“The Secrets of Dumbledore” Review

The newest Harry Potter film “The Secrets of Dumbledore” lacks both direction and meaning


The real “secret” in the newest addition to the Harry Potter franchise, “Fantastic Beasts: The Secrets of Dumbledore,” is how to pretend to enjoy a movie that’s completely reliant on nostalgia to bring in enough money to fund the remaining films in the series. 

“The Secrets of Dumbledore” premiered in theaters on April 15, 2022, with a whopping two and a half hour run time—the longest movie in the Fantastic Beasts series to date. From what I’ve seen of them, the “prequels” of Harry Potter have just as disjointed and mangled a plot as the sequels to the Star Wars series. 

The original film focuses on Newt Scamander (Eddie Redmayne), a former student at Hogwarts who now works with magical animals, and his friends in the American magical world around 60 years before the events of the main series as they try to contain a creature called an “obscurus” as it wreaks havoc across New York City, potentially exposing the world of witches and wizards to the non-magic folk of the area. By the end, the creature  is revealed to have been manipulated by the dangerous wizard Grindelwald (Mads Mikkelsen).

“The Secrets of Dumbledore” as the third installment to the series establishes a younger Dumbledore (Jude Law) and Grindelwald’s blood pact that prevents them from dueling against the background of the political unrest as the International Confederation of Wizards looks for a new leader. It also formally brings Dumbledore and Grindelwald’s romantic relationship into the Harry Potter canon, something that had never been explored in the original writings and films under J.K. Rowling’s authorship.

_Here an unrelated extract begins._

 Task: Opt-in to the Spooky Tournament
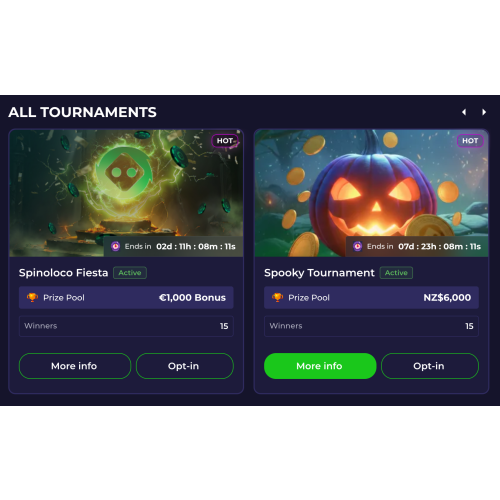click(430, 366)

This brings me to my strifes with this film, along with the entire series in general. It’s difficult in general to make a solid prequel to an established series, particularly because most of the time, it’s clear to the audience that the movie was made for money, not because it was actually necessary to the comprehension of the series. Producers can’t rely on shock value or plot twists to further the film, since most of the audience already knows how the story turns out. Therefore, prequels either have to further develop characters or plot lines that weren’t explored in the original series (or both).

The “Fantastic Beasts” series takes this point, examines it, and throws it out the window. 

You would think that a series named after a (fictional) book would focus primarily on the author and main character, Newt Scamander, but somehow Newt has gotten even flatter and more two-dimensional as the series continues. Where he was boring in the first movie, he is almost lifeless by the third, moving through the plot moping about his relationship problems and complaining about his role in the plan to stop Grindelwald. He has developed as a character in retrograde while the films have slowly started to be less about Newt and more about Dumbledore versus Grindelwald. 

Newt’s lack of development made it hard to emphasize and connect with his struggles throughout the film, especially since they made Dumbledore more three-dimensional. The producers should have flat out said they were going to make a sequel to Harry Potter that focuses primarily on the Dumbledore/Grindelwald conflict instead of starting out trying to blow up one of the most irrelevant tiny details into a movie. It’s also painfully obvious that the storyline, at least from the first three films, is being formulated as the movies come out without much long term organization or planning. The entire thing could have been a coherent look into a war that was mentioned throughout the books and movies as being of importance if it had been planned to be that from the beginning, instead of randomly twisting in that direction halfway through. 

It’s especially disappointing because the technical elements of this movie were very well executed. The talented cast, stellar CGI work, comprehensive color palette through its use of camera filters and directing style could have been more fully appreciated if only the storyline for this film wasn’t as lacking in direction. 

I can’t talk about Harry Potter without mentioning author JK Rowling’s controversial and hateful words on social media and throughout the “Harry Potter” books and movies. Already known to be completely eurocentric in her characters, with the only three Asian characters in the entire series having stereotypical names like “Cho Chang,” she has since voiced transphobic sentiments on public platforms such as Twitter. She has also tried to “backpedal” her published words, changing the sexual orientation and even the races of already established characters. The added inclusivity isn’t the issue; it’s the fact that she couldn’t have made it apparent from the beginning that Dumbledore is gay, or that Hermione could have been Black (while casting a white actress for the films). 

This has obviously translated into the third installment in the “Fantastic Beasts” series, in which Dumbledore’s romantic relationship with Grindelwald is instrumental to the plot. So why wasn’t he explicitly not straight in the canon text if JK Rowling had, as she said in an interview with Time Magazine, “always thought of Dumbledore as gay”? I enjoyed what part of their relationship I did see in “The Secrets of Dumbledore,” which is why I wish it had been explored sooner in the books, movies, and sequels since it is so integral to Dumbledore’s character. If from the beginning they had stuck with a decision to make the movies about completely developing Newt’s character, or focused on the war, or focused on Dumbledore and Grindelwald’s relationship, these films would be less disjointed in nature and could have actually contributed to the beloved magical universe.